Texte:

===

SOCIÉTÉ

Guillaume Perrier : “Aujourd’hui, s’opposer à la volonté du sultan, c’est signer son arrêt de mort”

Le 16 avril dernier, lors du référendum sur le projet de révision constitutionnelle, 51,4 % des citoyens turcs ont décidé d’accorder les pleins pouvoirs à leur président, Recep Tayyip Erdoğan. Afin de comprendre les conséquences d’un tel événement, nous avons rencontré Guillaume Perrier, journaliste spécialiste de la Turquie et du Moyen-Orient.

La légalisation d’un processus déjà en place

Pour Guillaume Perrier, le référendum n’est rien d’autre que « l’aboutissement d’un processus de présidentialisation des institutions » en place depuis les élections législatives de 2011, date à laquelle Erdoğan faisait déjà clairement comprendre son objectif de devenir président de la République. Dès 2007, il avait essayé de prendre la présidence du pays avec, déjà, cette idée d’un Etat fort, dirigé par un homme fort, à l’image de ce qu’avait pu être Atatürk. Malgré quelques obstacles à sa quête de pouvoir entre 2011 et 2015, « l’objectif a toujours été de mettre en oeuvre cette réforme », selon le journaliste. Après avoir échoué, en 2015, à obtenir les deux tiers des votes des députés, il décide de mettre en place un référendum populaire, qu’il remporte le 16 avril dernier avec plus de 51 % de voix.

Pourtant, dans les faits, la situation ne va pas réellement changer. Bien que les pleins pouvoirs aient été accordés au président turc, « il exerçait déjà de cette manière depuis un moment ». Pour Guillaume Perrier, le véritable changement se trouve dans le fait qu’il abusait jusqu’ici de son pouvoir en violant la Constitution alors qu’il peut désormais le faire en toute légalité, « en respectant l’équilibre des pouvoirs tel qu’il l’a décidé ». Le véritable problème se trouve au niveau des institutions qui se voient constamment réformées et/ou réprimées. Les gens n’ont pas d’autre choix que d’obéir. Certains le font par conviction ou par zèle et opportunisme, d’autres – et ceux là représentent la majorité de la société turque – le font parce qu’ils ont peur. Peur de se faire licencier, emprisonner, torturer. Que ce soit au niveau de l’Assemblée nationale, du gouvernement, des médias, de l’éducation ou encore de la justice, « il n’y a plus de contre-pouvoirs devant Erdogan ».

Une résistance réduite au silence

@ AFP/OZAN KOSE

« Les formes de résistances habituelles telles que le militantisme, le syndicalisme et les mouvements étudiants sont les premières victimes de la répression. » Le gouvernement a en effet compris que tout se jouait dans cette part de la société et cherche à casser la mobilisation actuellement en place. Fin 2016, les autorités avaient déjà arrêté plus de 50 000 personnes, dont une majorité de fonctionnaires, enseignants et universitaires. Et les chiffres ne cessent d’augmenter un peu plus chaque jour. Pour Guillaume Perrier, ces purges ne sont pas près de s’arrêter : « Sous couvert d’éliminer le mouvement Gülen, on en profite pour se débarrasser de tous les opposants, qu’ils soient Kurdes, laïcs ou encore kémalistes. »

===

Données extraites:
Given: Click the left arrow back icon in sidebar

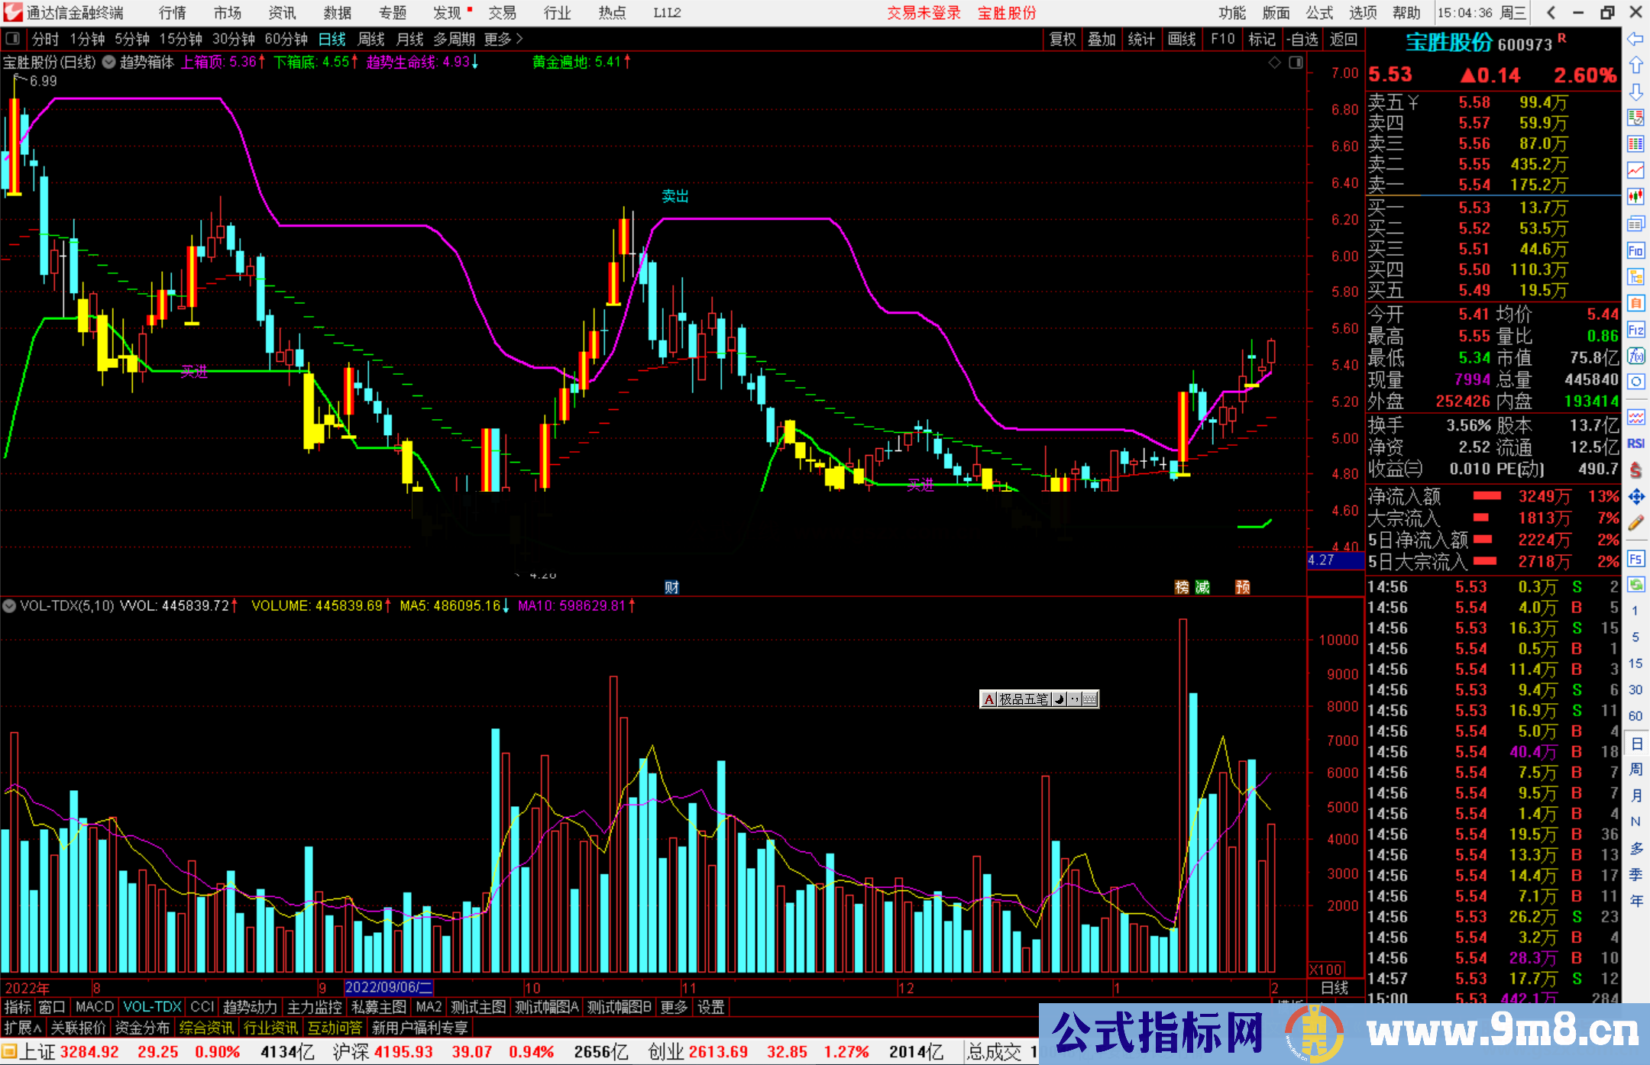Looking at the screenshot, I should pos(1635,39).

===

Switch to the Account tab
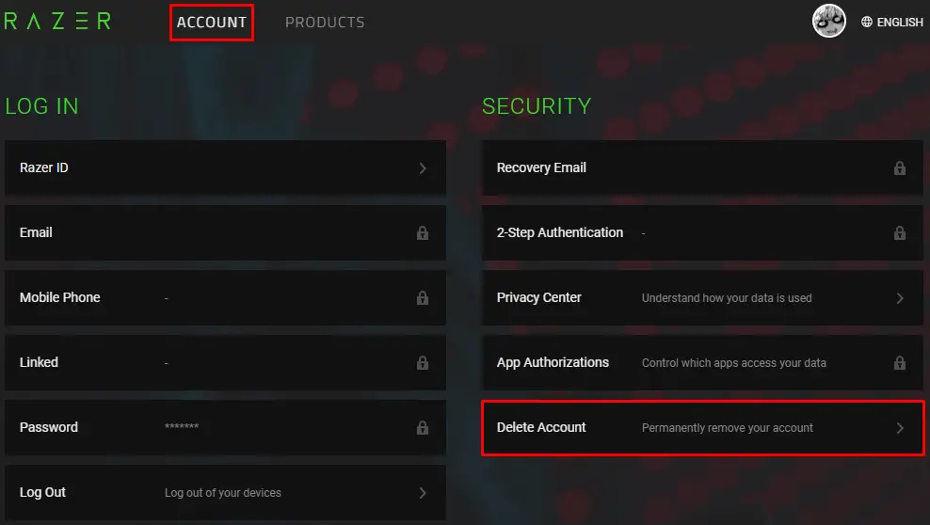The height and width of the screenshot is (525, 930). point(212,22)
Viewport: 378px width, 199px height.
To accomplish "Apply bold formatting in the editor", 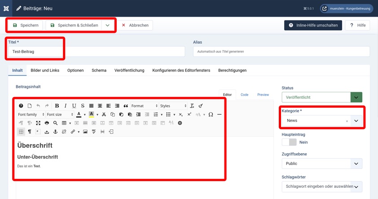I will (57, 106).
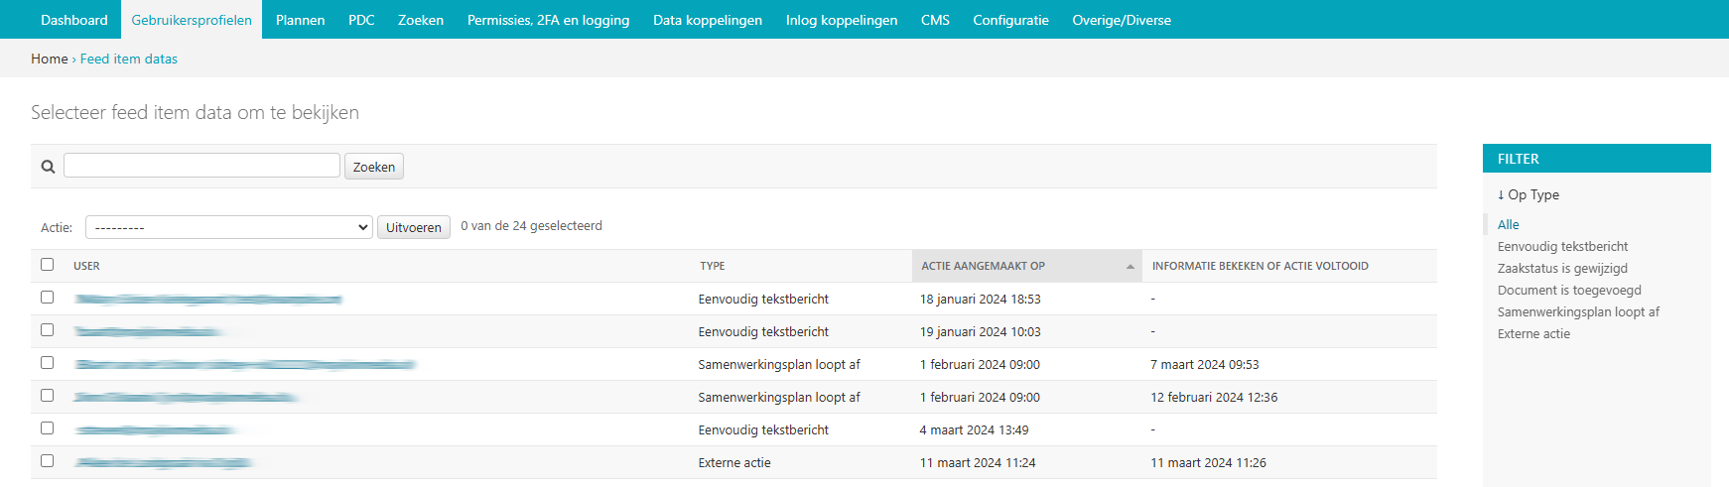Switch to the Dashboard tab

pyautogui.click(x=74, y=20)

===

Consignes:
A: Relevez dans l'article sur le référendum turc le passage qui va de « La légalisation d’un » jusqu'à « 51 % de voix. ».
B: D'après l'article sur le référendum turc, combien de personnes les autorités avaient-elles arrêtées fin 2016 ?

Corrigé:
A:
La légalisation d’un processus déjà en place

Pour Guillaume Perrier, le référendum n’est rien d’autre que « l’aboutissement d’un processus de présidentialisation des institutions » en place depuis les élections législatives de 2011, date à laquelle Erdoğan faisait déjà clairement comprendre son objectif de devenir président de la République. Dès 2007, il avait essayé de prendre la présidence du pays avec, déjà, cette idée d’un Etat fort, dirigé par un homme fort, à l’image de ce qu’avait pu être Atatürk. Malgré quelques obstacles à sa quête de pouvoir entre 2011 et 2015, « l’objectif a toujours été de mettre en oeuvre cette réforme », selon le journaliste. Après avoir échoué, en 2015, à obtenir les deux tiers des votes des députés, il décide de mettre en place un référendum populaire, qu’il remporte le 16 avril dernier avec plus de 51 % de voix.

B: Plus de 50 000 personnes.